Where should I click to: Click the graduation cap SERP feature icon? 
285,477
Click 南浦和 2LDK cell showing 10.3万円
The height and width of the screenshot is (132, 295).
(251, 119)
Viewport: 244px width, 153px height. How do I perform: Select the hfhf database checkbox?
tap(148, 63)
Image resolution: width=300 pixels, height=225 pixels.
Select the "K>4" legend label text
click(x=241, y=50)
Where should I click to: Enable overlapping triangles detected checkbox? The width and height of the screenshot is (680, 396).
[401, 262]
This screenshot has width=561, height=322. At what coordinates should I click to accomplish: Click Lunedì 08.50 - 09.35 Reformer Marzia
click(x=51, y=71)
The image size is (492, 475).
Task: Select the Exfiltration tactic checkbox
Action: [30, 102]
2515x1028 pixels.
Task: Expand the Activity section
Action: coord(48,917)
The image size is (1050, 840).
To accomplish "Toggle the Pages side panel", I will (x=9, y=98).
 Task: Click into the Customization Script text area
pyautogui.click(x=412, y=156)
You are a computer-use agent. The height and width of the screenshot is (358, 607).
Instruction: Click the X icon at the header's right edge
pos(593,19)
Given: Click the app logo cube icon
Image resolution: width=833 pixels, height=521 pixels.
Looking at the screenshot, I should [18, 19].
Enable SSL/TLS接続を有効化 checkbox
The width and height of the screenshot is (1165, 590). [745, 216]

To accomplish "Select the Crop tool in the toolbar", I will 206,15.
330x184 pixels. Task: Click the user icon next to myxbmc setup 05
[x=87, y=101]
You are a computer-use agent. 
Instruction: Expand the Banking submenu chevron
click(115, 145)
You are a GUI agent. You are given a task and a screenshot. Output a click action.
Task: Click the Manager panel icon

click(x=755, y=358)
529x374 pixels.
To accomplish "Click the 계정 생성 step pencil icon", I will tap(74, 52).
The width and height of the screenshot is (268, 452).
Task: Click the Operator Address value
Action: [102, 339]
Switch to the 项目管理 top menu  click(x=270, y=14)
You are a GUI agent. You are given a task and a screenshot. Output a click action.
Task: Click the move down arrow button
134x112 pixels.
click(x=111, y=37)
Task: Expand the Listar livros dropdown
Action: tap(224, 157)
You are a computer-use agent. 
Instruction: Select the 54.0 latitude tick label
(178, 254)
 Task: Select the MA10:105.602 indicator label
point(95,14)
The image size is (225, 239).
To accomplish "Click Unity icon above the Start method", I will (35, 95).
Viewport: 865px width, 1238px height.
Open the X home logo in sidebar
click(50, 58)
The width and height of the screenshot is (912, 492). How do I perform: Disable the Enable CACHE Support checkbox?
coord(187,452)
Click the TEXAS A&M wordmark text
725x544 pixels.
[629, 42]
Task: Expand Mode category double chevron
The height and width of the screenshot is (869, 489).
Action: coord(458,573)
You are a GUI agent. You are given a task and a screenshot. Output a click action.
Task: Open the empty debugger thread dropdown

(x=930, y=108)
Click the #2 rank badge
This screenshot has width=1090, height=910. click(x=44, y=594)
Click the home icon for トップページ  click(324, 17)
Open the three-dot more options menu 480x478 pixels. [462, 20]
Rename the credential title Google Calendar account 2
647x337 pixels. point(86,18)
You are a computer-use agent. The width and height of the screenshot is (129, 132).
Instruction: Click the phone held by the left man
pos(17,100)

++++++++++

REQUIREMENT ▸
Which lines run from the one containing "529x374 pixels." through the end of the material? Output exactly those lines and no others.

PROBLEM SOLUTION ▸
529x374 pixels.
To accomplish "Click the 계정 생성 step pencil icon", I will tap(74, 52).
The width and height of the screenshot is (268, 452).
Task: Click the Operator Address value
Action: [102, 339]
Switch to the 项目管理 top menu  click(x=270, y=14)
You are a GUI agent. You are given a task and a screenshot. Output a click action.
Task: Click the move down arrow button
134x112 pixels.
click(x=111, y=37)
Task: Expand the Listar livros dropdown
Action: tap(224, 157)
You are a computer-use agent. 
Instruction: Select the 54.0 latitude tick label
(178, 254)
 Task: Select the MA10:105.602 indicator label
point(95,14)
The image size is (225, 239).
To accomplish "Click Unity icon above the Start method", I will (35, 95).
Viewport: 865px width, 1238px height.
Open the X home logo in sidebar
click(50, 58)
The width and height of the screenshot is (912, 492). How do I perform: Disable the Enable CACHE Support checkbox?
coord(187,452)
Click the TEXAS A&M wordmark text
725x544 pixels.
[629, 42]
Task: Expand Mode category double chevron
The height and width of the screenshot is (869, 489).
Action: coord(458,573)
You are a GUI agent. You are given a task and a screenshot. Output a click action.
Task: Open the empty debugger thread dropdown

(x=930, y=108)
Click the #2 rank badge
This screenshot has width=1090, height=910. click(x=44, y=594)
Click the home icon for トップページ  click(324, 17)
Open the three-dot more options menu 480x478 pixels. [462, 20]
Rename the credential title Google Calendar account 2
647x337 pixels. point(86,18)
You are a computer-use agent. The width and height of the screenshot is (129, 132).
Instruction: Click the phone held by the left man
pos(17,100)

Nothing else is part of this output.